Within craft, BrewDog is leading the way.  Nanny Sate has been established and growing for a few years, but 2019 saw the launch of Punk AF, a 0.5% version of BrewDog’s flagship Punk IPA.  And to kick off the Dry January season, BrewDog has just launched its first alcohol free bar, offering 15 beers on tap – all below 0.5%, including the newly launched Hazy AF, and a 0.5% coffee stout called Wake Up Call.  Could this be the start of something serious for the non-alcoholic on-trade?

Perhaps the toughest nut to crack from a product development POV is a low abv real ale.Adnam’s Ghost Ship’s 0.5% had set the bar and has been growing steadily in distribution, and last year saw the launch of Old Speckled Hen’s 0.5% product, that in my opinion, has raised the bar further.  Others are getting in on the act.

Add to this, there are also a range of innovative breweries specialising in low alcohol beers, with the likes of Big Drop and Nirvana all offering an exciting (and seriously good tasting) range of predominantly 0.5% lagers, stouts, IPA’s and pale ales.

So whatever beer you’re in to, it’s a truly exciting time for those that want to avoid alcohol in the week, or perhaps all together.  And according to a recent Mintel report, this is quite a lot of us in the UK, with 24% of beer drinkers increasing their consumption of low or no-alcohol options over the past year.

Nielsenstate that alcohol-free beer is the fastest-growing drinks trend, with non-alcoholic beer sales up 58% last summer, compared to 2018 figures.  It’s becoming a crucial and mainstream category.

So now that in-home low alcohol beer drinkers have a wealth of choice and quality to pick from, it will be interesting to watch the on-trade.  Having a choice of 1 or 2 bottles from the fridge is the base level.  Having a non-alcoholic beer option on tap in every good bar and pub is surely the holy grail for those that enjoy these types of beer and lifestyle.

If BrewDog’s first alcohol-free bar takes off and is rolled out across the UK and Europe, others will surely follow.  Younger people may be drinking less, but they still want to go out.  It’s all to play for.
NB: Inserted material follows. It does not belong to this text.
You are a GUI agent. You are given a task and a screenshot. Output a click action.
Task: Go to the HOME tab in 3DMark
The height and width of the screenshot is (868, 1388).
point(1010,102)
Not convinced?  Here’s five great non-alcoholic beers to try:

Heineken 0.0

Of all the non-alcoholic beers I’ve tried, I think this is the closest to the original product that it intends to replicate.  It tastes amazingly like 5% Heineken.  It’s an enjoyable, simple and refreshing beer, that is becoming the go to non-alcoholic lager.

Big Drop, 0.5% Pale Ale

The good people at Big Drop gave me their full range to try, and they have some fantastic beers.  But the Pale Ale is my favourite.  It’s dry hopped, full of zesty flavours, and properly hits the spot.  Really refreshing.

BrewDog Hazy AF, 0.5%

Hazy Jane is my favourite BrewDog drop, so it’s probably not surprising that Hazy AF is right on the money for me.  It’s got the same big hoppy tropical hit, which is massively impressive for a non-alcoholic beer.  It’s worth the trip alone to BrewDog’s AF bar.

Old Speckled Hen, 0.5%

This beer seeks to offer the malty and toffee flavours that Old Speckled Hen is known for, but without the alcohol, and it really does work well.  I think it’s delicious.  And the fact it comes in a 500ml bottle is very welcome.

Brooklyn Special Effects Hoppy Lager, 0.4%

This tastes more like a pale ale to me than a lager, but it hits the spot.  Heaps of flavour and perhaps a little sweeter than other low alcohol beers I’ve been trying.  Very enjoyable though.